Belina presented on Jam3’s two day hackathon, Hack Days, an annual exercise that splits the agency into three teams pitted against each other to create a digital project built using either the API for a social network like Twitter or Facebook or an emerging technology like the Arduino, a simplified computing product with open source software appearing in more and more DIY and client projects.
One such hackathon utilized and augmented the effects of facial recognition software, a technology the agency later deployed when it partnered with BBDO New York to create visYOUalize, a facial recognition app and microsite for Denon headphones. Because Jam3 had learned to use the software at its hackathon, it was able to deliver the project more quickly and expertly when the call came, Belina said.
Denon: visYOUalize Yourself Case Study from Jam3 on Vimeo.
However, Belina also admitted it’s difficult to make time for events such as hackathons, to turn off the phones and tell clients they aren’t available. “The tricky thing is finding time to do it,” he said. “We’d love to have hack days every day of our lives, but the truth is that we only do it once a year.”
Speaking at another FITC session, OneMethod vice-president and director of technology Hoss Gifford explained that his agency’s internal incubator, the MethLab, has similarly helped inspire the work done by the rest of the agency and its parent agency, Bensimon Byrne.

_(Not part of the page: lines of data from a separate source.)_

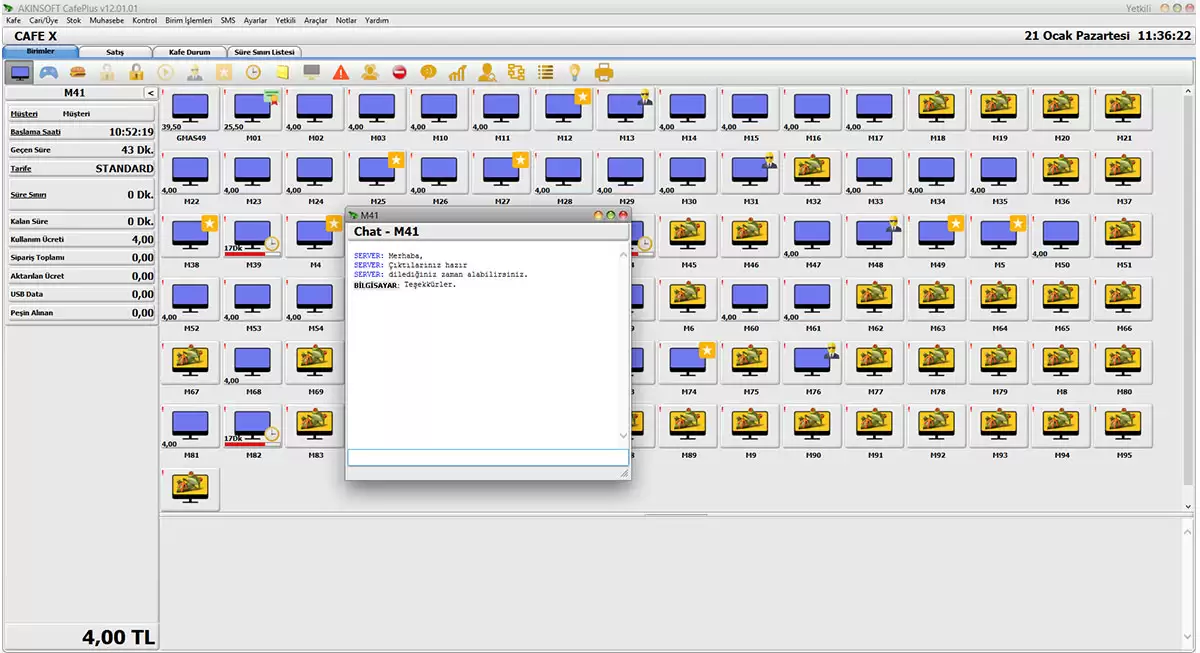Open the clock timer toolbar icon
The width and height of the screenshot is (1200, 653).
(253, 72)
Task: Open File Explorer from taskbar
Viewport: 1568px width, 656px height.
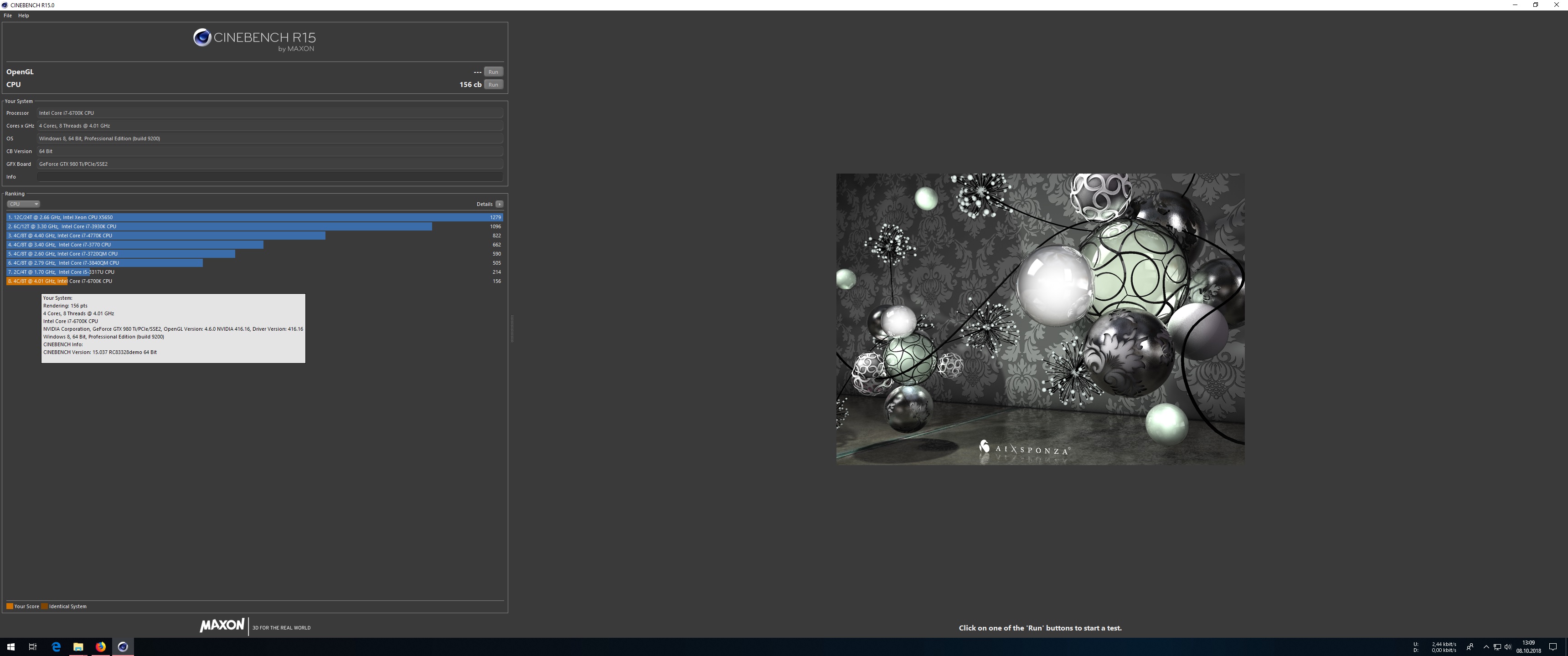Action: 78,647
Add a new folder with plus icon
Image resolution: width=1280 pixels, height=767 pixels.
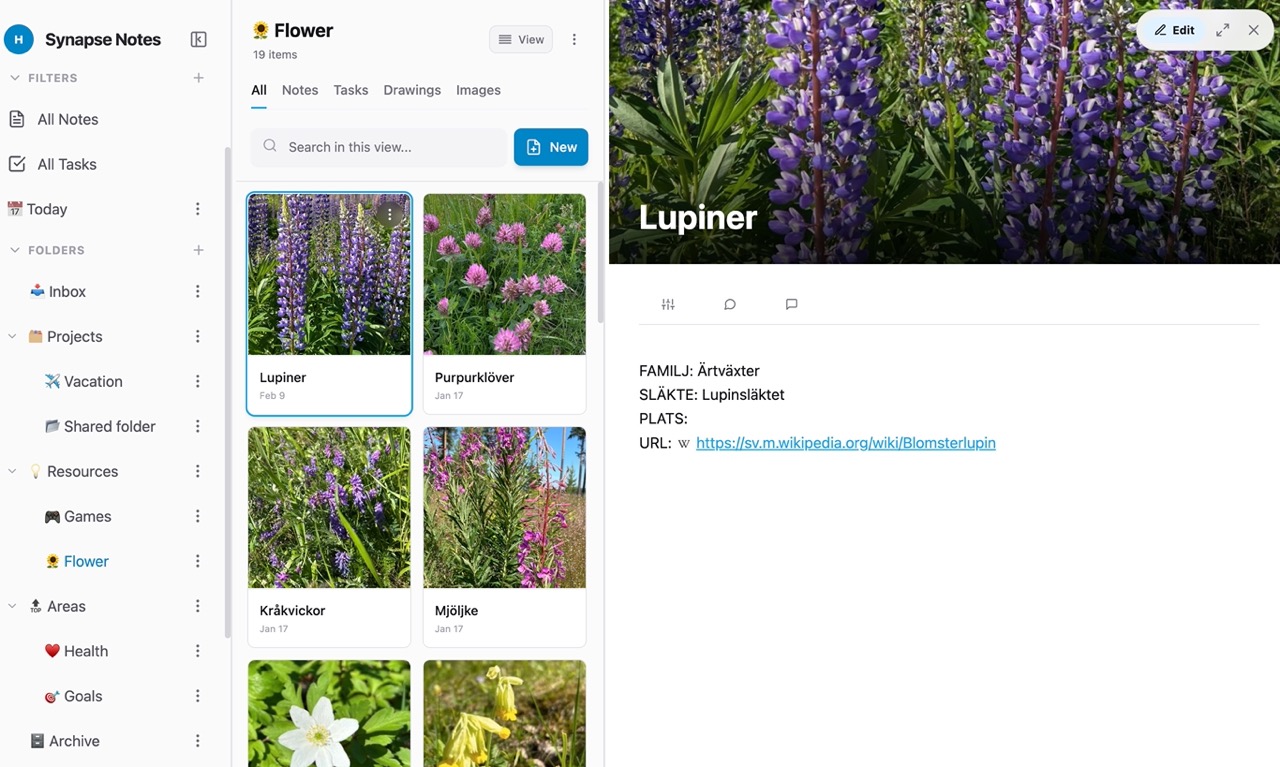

The MethLab works on projects such as Red Carpet, a loyalty app designed for restaurants and bars. Gifford said by owning the intellectual property on projects like this, OneMethod can increase its potential for revenue outside of billable hours in additional to inspiring client work.
He said it also helps the agency to “fail quickly, see the fails and fix them,” which is important for agency culture.
Gifford also spoke about La Carnita, a restaurant that is a spin-off business that grew out of OneMethod selling artwork out of its office and giving away free tacos. While La Carnita spun off into a profitable business in its own right (Gifford said the agency made back its investment in just three months) the branding and story behind it has also acted as a calling card for the agency.